— THE PROBLEM —
Each line must appear in the answer exactly as it does in the data.

— SUPPLIED RECORDS —
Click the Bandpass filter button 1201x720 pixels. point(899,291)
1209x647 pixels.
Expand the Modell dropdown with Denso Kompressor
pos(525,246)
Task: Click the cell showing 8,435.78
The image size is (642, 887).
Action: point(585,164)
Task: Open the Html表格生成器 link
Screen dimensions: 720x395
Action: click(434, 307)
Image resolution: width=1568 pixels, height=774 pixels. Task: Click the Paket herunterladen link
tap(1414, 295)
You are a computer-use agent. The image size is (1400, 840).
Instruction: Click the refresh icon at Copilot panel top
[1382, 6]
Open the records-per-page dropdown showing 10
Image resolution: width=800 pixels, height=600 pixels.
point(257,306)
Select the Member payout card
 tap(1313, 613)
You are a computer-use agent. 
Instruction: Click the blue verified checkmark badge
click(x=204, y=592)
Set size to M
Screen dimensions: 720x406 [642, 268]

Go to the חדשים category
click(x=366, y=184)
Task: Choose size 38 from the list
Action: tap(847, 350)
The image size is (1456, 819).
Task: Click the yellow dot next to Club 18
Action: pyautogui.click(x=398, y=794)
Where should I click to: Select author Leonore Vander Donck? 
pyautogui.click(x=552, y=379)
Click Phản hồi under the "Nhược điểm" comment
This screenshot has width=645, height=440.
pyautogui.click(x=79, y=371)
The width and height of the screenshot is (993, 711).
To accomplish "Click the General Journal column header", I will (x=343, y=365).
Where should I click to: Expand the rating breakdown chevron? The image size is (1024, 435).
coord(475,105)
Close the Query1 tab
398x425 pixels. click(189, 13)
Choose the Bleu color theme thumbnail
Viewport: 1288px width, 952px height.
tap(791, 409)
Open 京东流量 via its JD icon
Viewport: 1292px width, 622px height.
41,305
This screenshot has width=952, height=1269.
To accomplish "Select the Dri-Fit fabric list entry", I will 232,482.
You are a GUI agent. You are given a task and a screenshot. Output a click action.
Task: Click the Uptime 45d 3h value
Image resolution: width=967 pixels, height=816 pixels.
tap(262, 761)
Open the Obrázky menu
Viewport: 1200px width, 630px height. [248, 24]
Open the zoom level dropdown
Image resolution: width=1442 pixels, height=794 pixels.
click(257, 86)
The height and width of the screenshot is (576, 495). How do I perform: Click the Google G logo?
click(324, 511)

— OUTPUT OF THE TASK —
Click the Bandpass filter button 1201x720 pixels. point(899,291)
1209x647 pixels.
Expand the Modell dropdown with Denso Kompressor
pos(525,246)
Task: Click the cell showing 8,435.78
The image size is (642, 887).
Action: point(585,164)
Task: Open the Html表格生成器 link
Screen dimensions: 720x395
Action: click(434, 307)
Image resolution: width=1568 pixels, height=774 pixels. Task: Click the Paket herunterladen link
tap(1414, 295)
You are a computer-use agent. The image size is (1400, 840).
Instruction: Click the refresh icon at Copilot panel top
[1382, 6]
Open the records-per-page dropdown showing 10
Image resolution: width=800 pixels, height=600 pixels.
point(257,306)
Select the Member payout card
 tap(1313, 613)
You are a computer-use agent. 
Instruction: Click the blue verified checkmark badge
click(x=204, y=592)
Set size to M
Screen dimensions: 720x406 [642, 268]

Go to the חדשים category
click(x=366, y=184)
Task: Choose size 38 from the list
Action: tap(847, 350)
The image size is (1456, 819).
Task: Click the yellow dot next to Club 18
Action: pyautogui.click(x=398, y=794)
Where should I click to: Select author Leonore Vander Donck? 
pyautogui.click(x=552, y=379)
Click Phản hồi under the "Nhược điểm" comment
This screenshot has width=645, height=440.
pyautogui.click(x=79, y=371)
The width and height of the screenshot is (993, 711).
To accomplish "Click the General Journal column header", I will (x=343, y=365).
Where should I click to: Expand the rating breakdown chevron? The image size is (1024, 435).
coord(475,105)
Close the Query1 tab
398x425 pixels. click(189, 13)
Choose the Bleu color theme thumbnail
Viewport: 1288px width, 952px height.
tap(791, 409)
Open 京东流量 via its JD icon
Viewport: 1292px width, 622px height.
41,305
This screenshot has width=952, height=1269.
To accomplish "Select the Dri-Fit fabric list entry", I will 232,482.
You are a GUI agent. You are given a task and a screenshot. Output a click action.
Task: Click the Uptime 45d 3h value
Image resolution: width=967 pixels, height=816 pixels.
tap(262, 761)
Open the Obrázky menu
Viewport: 1200px width, 630px height. [248, 24]
Open the zoom level dropdown
Image resolution: width=1442 pixels, height=794 pixels.
click(257, 86)
The height and width of the screenshot is (576, 495). How do I perform: Click the Google G logo?
click(324, 511)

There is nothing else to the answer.